**Passage provided:**
## Begin
Pulford v. United States, 10036.

Decision Date24 June 1946
Docket NumberNo. 10036.,10036.
Citation155 F.2d 944
PartiesPULFORD v. UNITED STATES.
CourtU.S. Court of Appeals — Sixth Circuit

Walter E. Kelly, of Detroit, Mich. (George A. Kelly and Walter E. Kelly, both of Detroit, Mich., on the brief), for appellant.

A. Stewart Kerr and Thomas P. Thornton, both of Detroit, Mich. (John C. Lehr, Thomas P. Thornton and A. Stewart Kerr, all of Detroit, Mich., Bernard J. Vincent, of Washington, D. C., and Franklin C. Knock, of Detroit, Mich., on the brief), for appellee.

Before SIMONS, ALLEN, and MILLER, Circuit Judges.

SIMONS, Circuit Judge.

The appellant was convicted on two counts of an indictment, the first charging him with conspiring to commit offenses against the United States in violation of Title U.S.C.A., 50 Appendix, § 1191, the Renegotiation Act, the second with furnishing a false financial statement to the Secretary of Way and the Price Adjustment Section in connection with costs incurred by the Affiliated Engineering Company, in violation of the same section. His principal contention on appeal is that at the trial the court permitted the introduction of excerpts from his evidence which, in violation of his constitutional right to immunity, he was compelled to give to the Grand Jury.
## End
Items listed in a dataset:
## Begin
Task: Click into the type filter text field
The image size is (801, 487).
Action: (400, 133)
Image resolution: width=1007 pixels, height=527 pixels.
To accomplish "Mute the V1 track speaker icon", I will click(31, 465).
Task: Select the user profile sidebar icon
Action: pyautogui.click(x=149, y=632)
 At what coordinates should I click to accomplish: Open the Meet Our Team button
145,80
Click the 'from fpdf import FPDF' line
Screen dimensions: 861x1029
## End
**Tasks and exercises:**
- 1) According to the Pulford v. United States opinion, which court decided the case?
- 2) Write the next part of the Pulford v. United States opinion, picking up after its final sentence.

**Solved problems:**
- 1) The U.S. Court of Appeals for the Sixth Circuit.

- 2)
The Affiliated Engineering Company was an enterprise located in Detroit, designing tools, jigs, dies and the like, used by prime contractors with the government for the manufacture of machinery and other products used in the prosecution of the war. One Andrew Kalman was either its sole owner or a partner in its ownership. Upon contracts with the United States the company had, during 1942, sales in excess of $100,000, and so was subject to the provisions of the Renegotiation Act which became effective April 28, 1942, the renegotiation period extending from that date until December 31. The appellant is a certified public accountant and was employed by Affiliated before, during and subsequent to the renegotiation period. Negotiations initiated by the government terminated in an agreement in January, 1944. On September 28, 1944, the appellant was summoned by subpoena to appear before the Grand Jury relative to certain transactions of Affiliated Engineering Company. A month later he and Kalman were indicted, but the appellant alone stood trial. We are advised that Kalman pleaded guilty.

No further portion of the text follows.